STATED TASK 1
Transcribe the listing below line for line, from the line with "You are a computer-use agent. Image" to the line with "click(x=503, y=221)", and give only those lines.

QUOTED PASSAGE

But some honey and lemon zest stirred into the batter, enriched with Greek yogurt and extra melted butter, elevated them nicely. So did a sprinkle of poppy seeds. (Sour cream and sesame seeds would have worked, too.)
Then for serving, I slathered the pancakes with more Greek yogurt before gilding everything with a dollop of rosy compote.
The pancakes were fruity and sweet and really more like dessert, which was just fine with me.
In fact, if you substitute creme fraiche, whipped cream or ice cream for the Greek yogurt, they would be special enough to serve to company. They would be exotic, too, because while crepes are universally accepted as dessert fare, pancakes rarely show up at the table post-brunch.
For the most elegant dessert presentation, consider making the pancakes silver-dollar size, both because they are quite filling and they are cuter that way. Otherwise, frying bigger pancakes is easier and more efficient.
And if you don’t happen to have homemade rhubarb compote beckoning from the fridge, any good jam or preserves would work nicely, too. But I would stay away from maple syrup, which could overpower the delicacy of the lemon. Save the syrup for your regularly scheduled Sunday-morning fare.
LEMON POPPY-SEED PANCAKES WITH GREEK YOGURT AND JAM
Time: 20 minutes
Yield: 6 servings
1 1/3 cups Greek yogurt, more for serving
2/3 cup whole milk
4 large eggs
6 tablespoons unsalted butter, melted, more for frying
2 tablespoons honey
260 grams all-purpose flour (about 2 cups)
12 grams baking soda (about 2 teaspoons)
12 grams kosher salt (about 1 teaspoon)
2 ½ tablespoons poppy seeds
Finely grated zest of 2 lemons
Jam, for serving
1. In a bowl, whisk together the yogurt, milk, eggs, butter and honey. In a separate, larger bowl, whisk together the flour, baking soda and salt. Make a well in the dry ingredients and fold in the wet ingredients until just combined. Fold in the poppy seeds and lemon zest.
2. Heat a large skillet over medium heat. Add a pat of butter to the skillet and swirl to coat. Working in batches, drop ¼ cup batter into the pan. Cook until bubbles form on the surface of the pancakes, 2 to 3 minutes; flip and continue cooking until golden and firm, 1 to 2 minutes more. To serve, slather each pancake with a dollop of yogurt and a spoonful of jam.

STATED TASK 2
From the pancake text above, reproduce word for word the span from "In fact, if" to "and more efficient.".

RECORDS SUPPLIED
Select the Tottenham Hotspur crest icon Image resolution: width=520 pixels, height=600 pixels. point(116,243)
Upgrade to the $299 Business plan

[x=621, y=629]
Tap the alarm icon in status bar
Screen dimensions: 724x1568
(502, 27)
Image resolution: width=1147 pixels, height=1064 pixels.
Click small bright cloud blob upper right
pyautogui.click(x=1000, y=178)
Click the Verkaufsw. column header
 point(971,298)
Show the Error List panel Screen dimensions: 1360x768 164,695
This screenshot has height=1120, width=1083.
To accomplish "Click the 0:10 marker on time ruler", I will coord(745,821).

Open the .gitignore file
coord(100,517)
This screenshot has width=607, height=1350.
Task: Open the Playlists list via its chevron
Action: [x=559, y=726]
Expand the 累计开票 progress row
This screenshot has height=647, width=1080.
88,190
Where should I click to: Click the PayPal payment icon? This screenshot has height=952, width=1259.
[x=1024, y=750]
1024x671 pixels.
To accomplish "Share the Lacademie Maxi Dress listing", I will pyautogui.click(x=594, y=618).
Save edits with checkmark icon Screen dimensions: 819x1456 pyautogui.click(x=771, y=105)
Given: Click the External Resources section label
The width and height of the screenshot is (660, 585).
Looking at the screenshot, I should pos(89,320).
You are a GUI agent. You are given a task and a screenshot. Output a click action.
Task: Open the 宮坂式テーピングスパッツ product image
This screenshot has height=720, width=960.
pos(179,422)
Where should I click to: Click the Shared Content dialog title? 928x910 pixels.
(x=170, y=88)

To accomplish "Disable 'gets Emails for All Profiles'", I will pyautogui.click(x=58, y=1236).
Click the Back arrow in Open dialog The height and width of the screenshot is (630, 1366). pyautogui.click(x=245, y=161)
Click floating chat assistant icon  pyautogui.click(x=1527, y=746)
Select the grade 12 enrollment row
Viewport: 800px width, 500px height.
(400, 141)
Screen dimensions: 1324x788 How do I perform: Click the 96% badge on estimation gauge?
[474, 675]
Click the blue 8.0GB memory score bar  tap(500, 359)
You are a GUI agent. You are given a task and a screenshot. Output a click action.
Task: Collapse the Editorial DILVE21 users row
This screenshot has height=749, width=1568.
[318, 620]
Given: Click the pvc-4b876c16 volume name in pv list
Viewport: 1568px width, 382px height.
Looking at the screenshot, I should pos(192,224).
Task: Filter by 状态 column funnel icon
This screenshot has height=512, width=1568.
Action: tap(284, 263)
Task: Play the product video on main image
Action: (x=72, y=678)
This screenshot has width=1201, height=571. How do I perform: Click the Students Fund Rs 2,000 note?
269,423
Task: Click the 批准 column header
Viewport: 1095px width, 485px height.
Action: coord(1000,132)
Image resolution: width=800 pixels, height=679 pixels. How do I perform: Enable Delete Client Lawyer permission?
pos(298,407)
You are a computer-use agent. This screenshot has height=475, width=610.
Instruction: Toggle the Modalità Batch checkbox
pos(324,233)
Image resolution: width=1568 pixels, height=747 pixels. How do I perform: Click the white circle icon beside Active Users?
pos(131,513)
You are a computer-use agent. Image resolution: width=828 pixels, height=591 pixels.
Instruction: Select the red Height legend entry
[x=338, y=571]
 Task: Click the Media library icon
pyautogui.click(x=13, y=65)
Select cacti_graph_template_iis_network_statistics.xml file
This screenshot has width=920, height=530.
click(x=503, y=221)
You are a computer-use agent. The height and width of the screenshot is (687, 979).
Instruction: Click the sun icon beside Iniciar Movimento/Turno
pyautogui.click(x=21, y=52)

FULL OUTPUT 1
You are a computer-use agent. Image resolution: width=828 pixels, height=591 pixels.
Instruction: Select the red Height legend entry
[x=338, y=571]
 Task: Click the Media library icon
pyautogui.click(x=13, y=65)
Select cacti_graph_template_iis_network_statistics.xml file
This screenshot has width=920, height=530.
click(x=503, y=221)

FULL OUTPUT 2
In fact, if you substitute creme fraiche, whipped cream or ice cream for the Greek yogurt, they would be special enough to serve to company. They would be exotic, too, because while crepes are universally accepted as dessert fare, pancakes rarely show up at the table post-brunch.
For the most elegant dessert presentation, consider making the pancakes silver-dollar size, both because they are quite filling and they are cuter that way. Otherwise, frying bigger pancakes is easier and more efficient.